Recent Developments in the Philosophy of Religion

Robert Gressis, a contributor over at The Prosblogion, a philosophy of religion blog, has posted a couple of very interesting articles about recent developments in the field of philosophy of religion. The first is entitled, "Atheist Burnout and the Direction of Philosophy of Religion." It discusses philosopher Keith Parsons and his recent public decision to quit the philosophy of religion because he no longer finds theism respectable, let alone tenable or presentable. Parsons writes, "I just cannot take their [theistic philosophers'] arguments seriously anymore, and if you cannot take something seriously, you should not try to devote serious academic attention to it." As soon as Parsons said this several others philosophers admitted that they had reached the same conclusion. Gressis' three brief reflections on this situation are, in my opinion, worth reading.

The second article is entitled, "Philosophy of Religion as Seen by Atheists." It follows up on the subsequent comments and discussion generated by Parsons' announcement, and summarizes the two main opinions floating around this issue.

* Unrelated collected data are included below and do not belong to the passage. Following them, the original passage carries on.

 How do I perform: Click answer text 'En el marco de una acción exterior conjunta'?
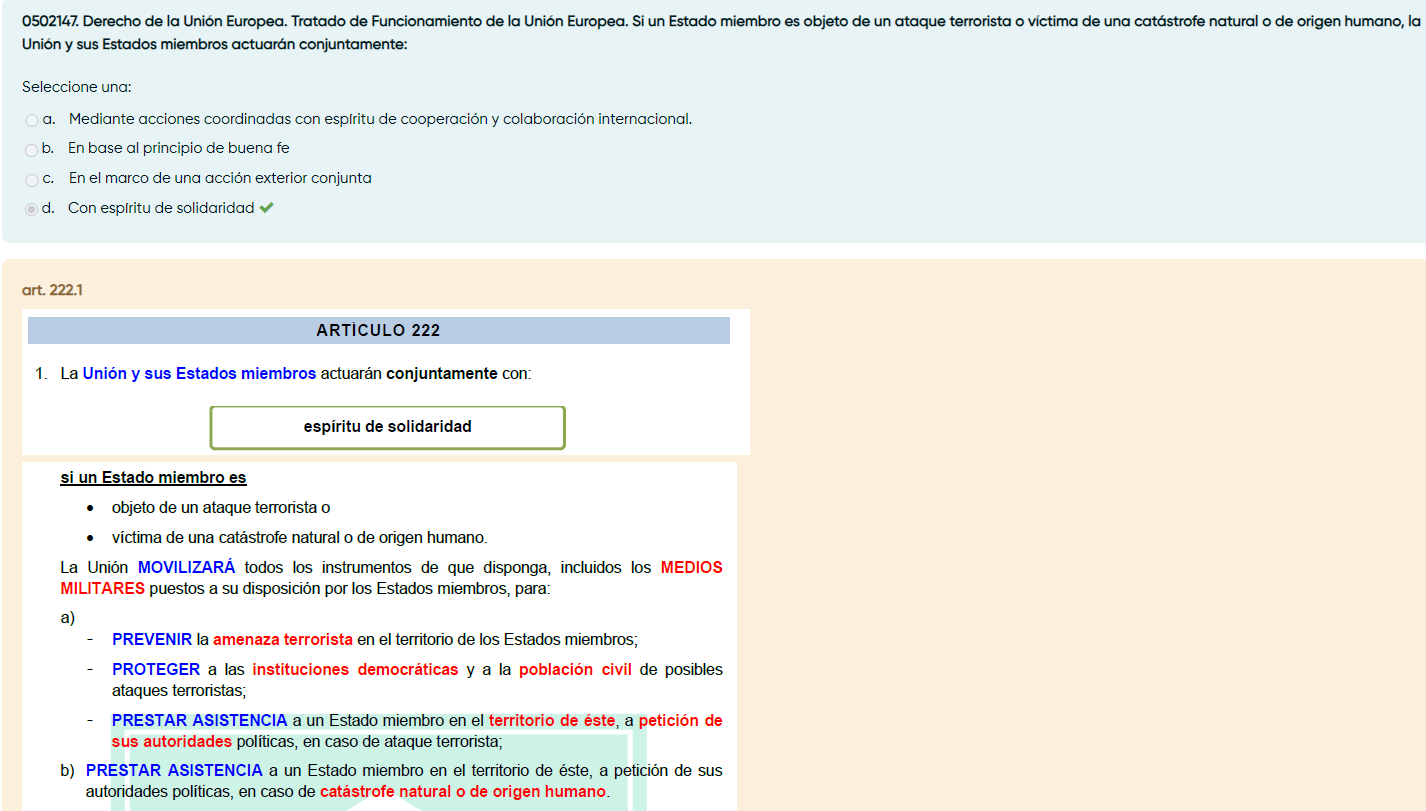point(220,178)
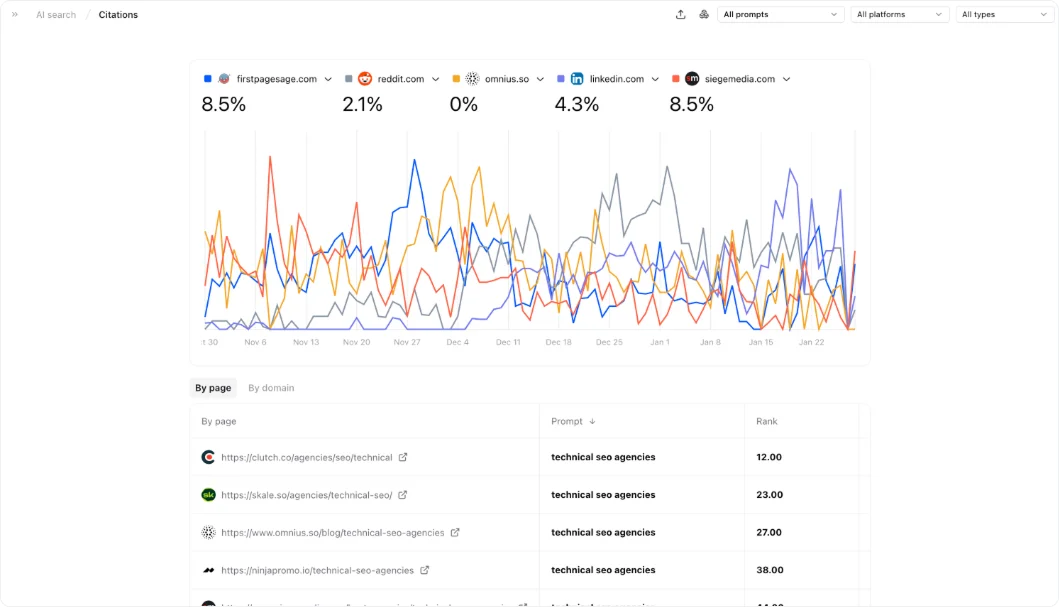Toggle the firstpagesage.com series via its blue square
This screenshot has width=1059, height=607.
point(208,78)
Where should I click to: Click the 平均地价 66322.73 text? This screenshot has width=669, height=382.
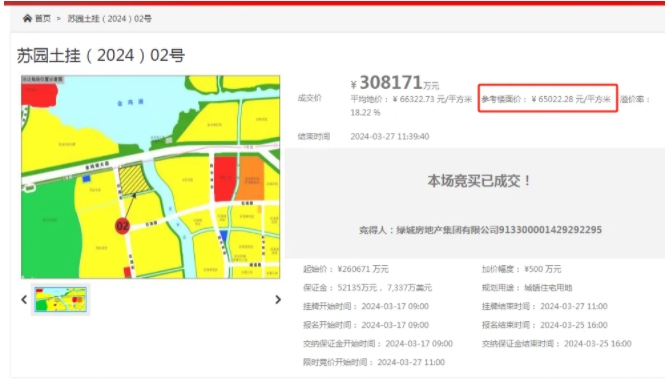(x=411, y=99)
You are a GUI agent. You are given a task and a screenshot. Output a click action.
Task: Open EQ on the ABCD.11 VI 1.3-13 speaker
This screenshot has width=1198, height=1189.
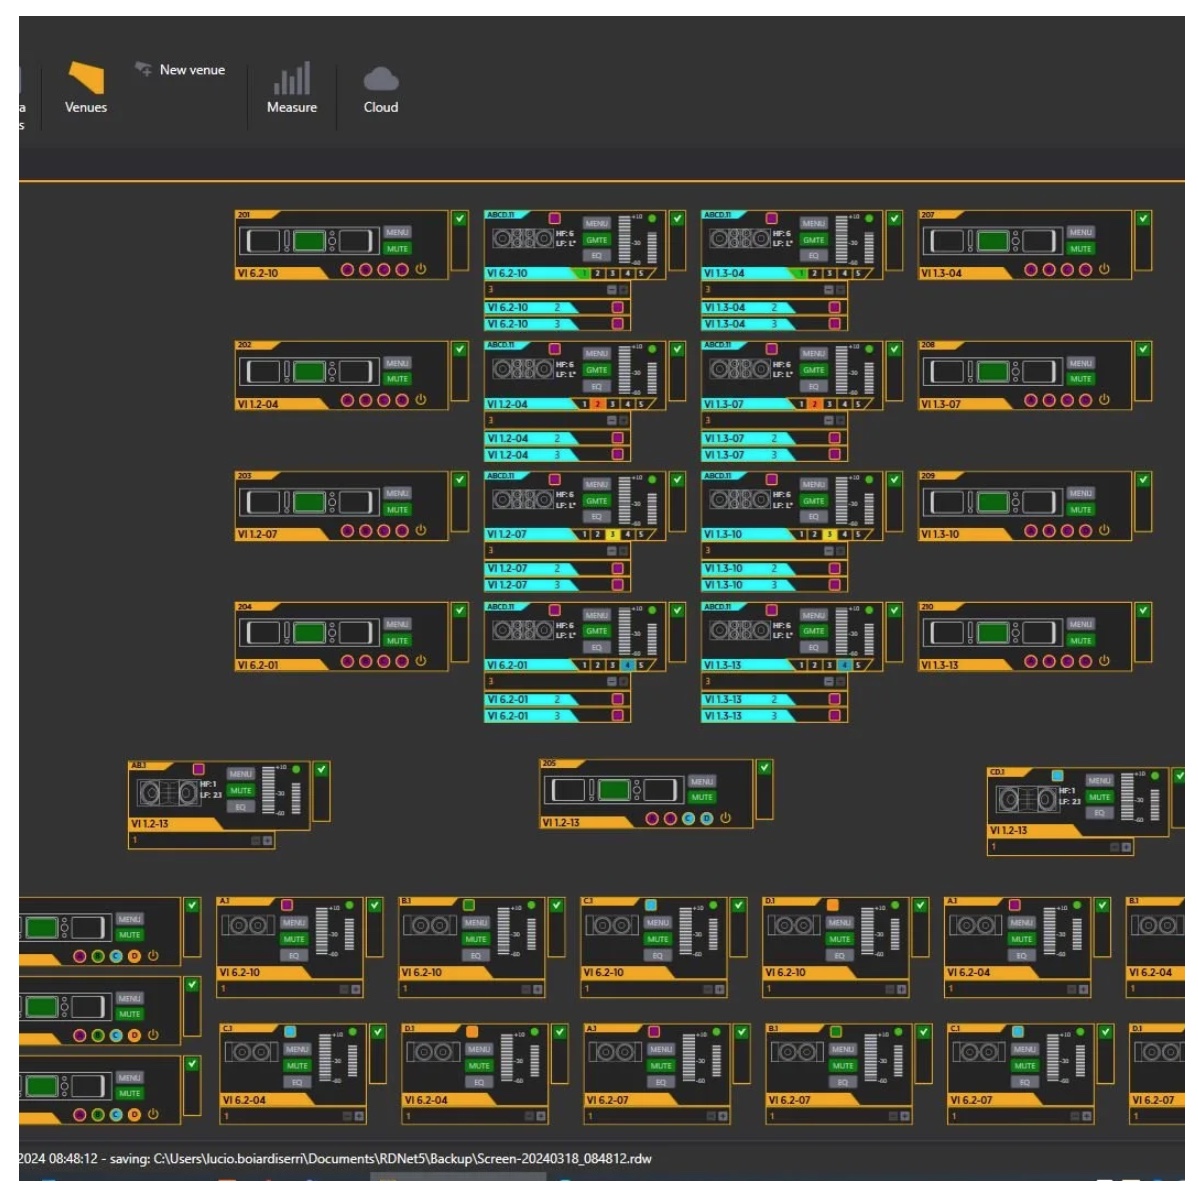[813, 648]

What are your thoughts on these recent developments in the philosophy of religion? Do you think they could they be part of some larger movement within philosophy or Western society (e.g., university politics, academic freedom, the "New Atheism")? If more atheists quit or discredit the philosophy of religion, what ripple effects might it have on the discipline in the future?

1 comments:

mennoknight said...

It seems to me that some of these atheists who are philosophers of religion are starting to finally act a little consistently. In the light of the (no longer) New Atheism, the traditional respect for the religious (i.e. Christians) is being lost and atheists are realizing that they no longer have to be polite to ideas that they think are idiotic, or at least unworkable.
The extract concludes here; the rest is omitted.